Karim Nait Lhou: «Il faut ouvrir un large débat national»

Ce  n’est pas du tout un secret de polichinelle  que l’espace forestier subit une dégradation la plus totale, souligne Karim Nait Lhou, avocat et membre du Bureau politique du Parti du progrès et du socialisme (PPS).

En effet, la situation de l’espace forestier au Maroc interpelle nous tous, à plus d’un titre, en particulier le législateur qui est tenu, à plus que jamais, à élaborer un nouveau texte juridique plus innovant et plus contraignant en répondant à l’esprit de la loi et de la justice, assène le militant du Parti du Livre.

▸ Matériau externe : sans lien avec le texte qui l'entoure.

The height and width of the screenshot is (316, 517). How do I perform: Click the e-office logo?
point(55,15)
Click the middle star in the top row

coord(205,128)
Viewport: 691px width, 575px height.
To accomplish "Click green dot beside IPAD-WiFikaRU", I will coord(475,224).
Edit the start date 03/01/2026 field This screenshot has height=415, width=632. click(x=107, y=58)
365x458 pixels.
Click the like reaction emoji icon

Un cadre juridique obsolète

Plaçant son intervention sous le thème : «Lecture dans les lois régissant l’exploitation forestière au Maroc», le conférencier a mis l’accent  le caractère obsolète du cadre juridique régissant l’organisation de l’espace forestier et qui date de l’ère du colonialisme.  Des lois qui donnent lieu à une grande  confusion et suscite l’ironie voire l’indignation, a-t-il déclaré avec insistance.

Outre la désuétude des textes de lois, le conférencier a soulevé la question du chevauchement des attributions vu la multiplicité des intervenants dans le secteur, à commencer par le ministère de l’agriculture, passant par  le Haut Commissariat aux Eaux et Forêts, le Secrétariat de l’Etat, … avec une nette domination du Haut-commissaire.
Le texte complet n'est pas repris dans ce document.